== Segment start ==

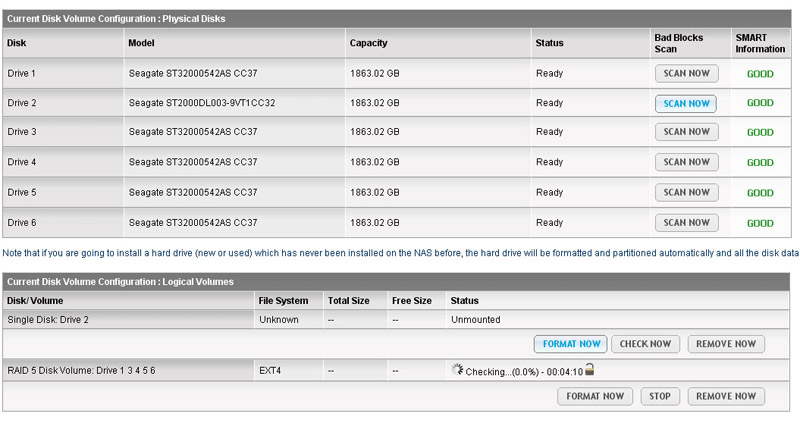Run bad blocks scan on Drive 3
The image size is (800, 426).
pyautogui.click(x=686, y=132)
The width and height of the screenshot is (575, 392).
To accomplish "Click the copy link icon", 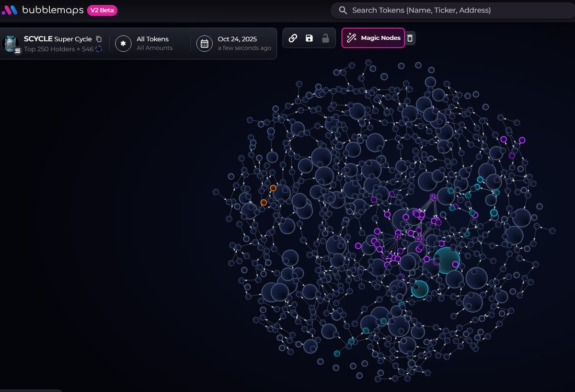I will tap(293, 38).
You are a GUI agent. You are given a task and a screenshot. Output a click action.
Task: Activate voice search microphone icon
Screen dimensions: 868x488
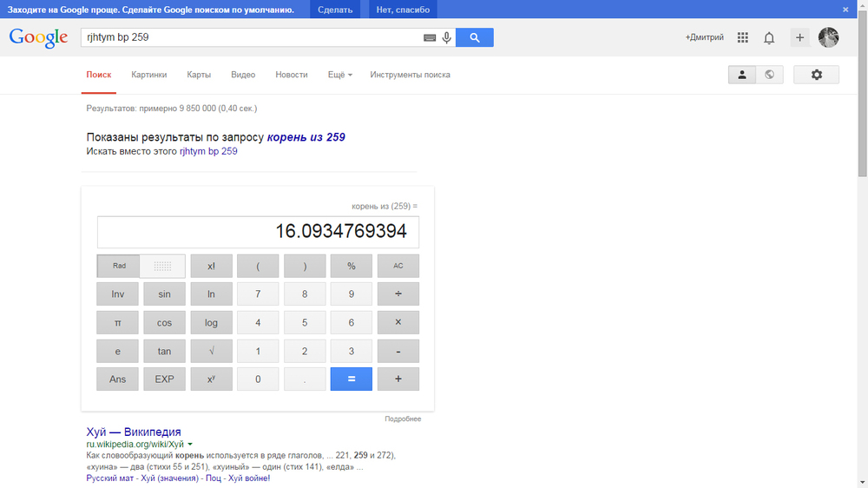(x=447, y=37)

== Segment end ==
== Segment start ==

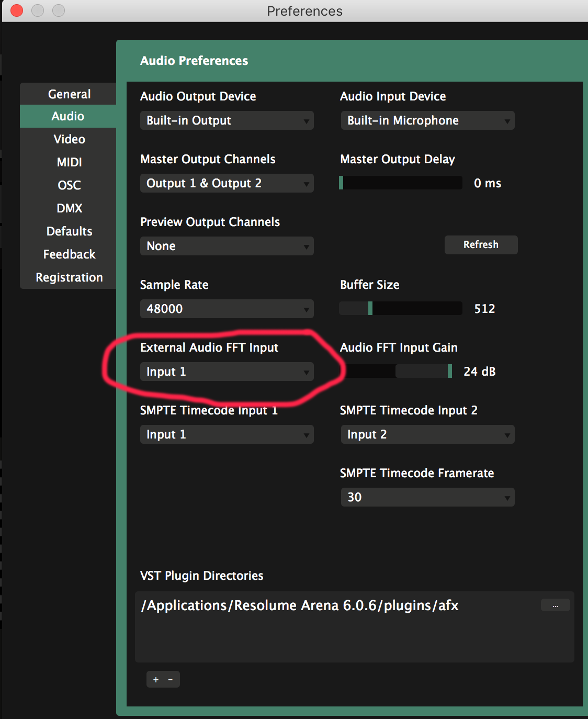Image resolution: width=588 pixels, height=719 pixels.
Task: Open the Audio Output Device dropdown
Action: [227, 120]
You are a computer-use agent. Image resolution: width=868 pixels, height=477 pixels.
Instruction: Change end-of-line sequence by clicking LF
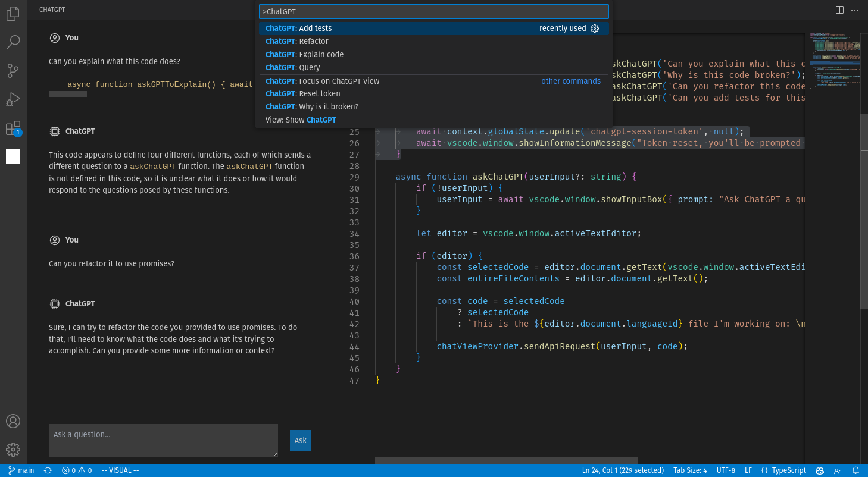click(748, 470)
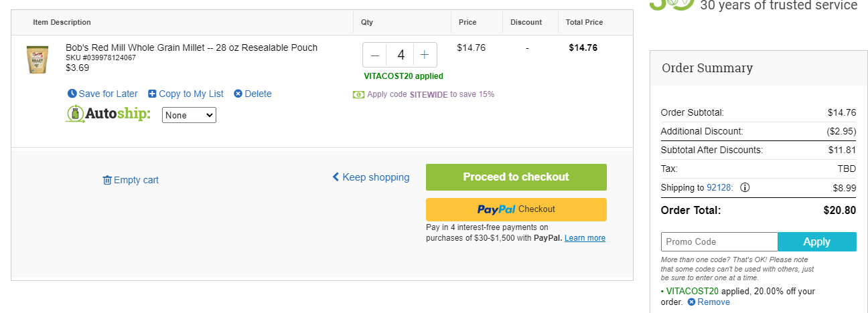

== Segment end ==

- **What you will do**:
Copy each line of the listing that includes "screenshot".

- **Response**:
The width and height of the screenshot is (575, 392).
You are a GUI agent. You are given a task and a screenshot. Output a click action.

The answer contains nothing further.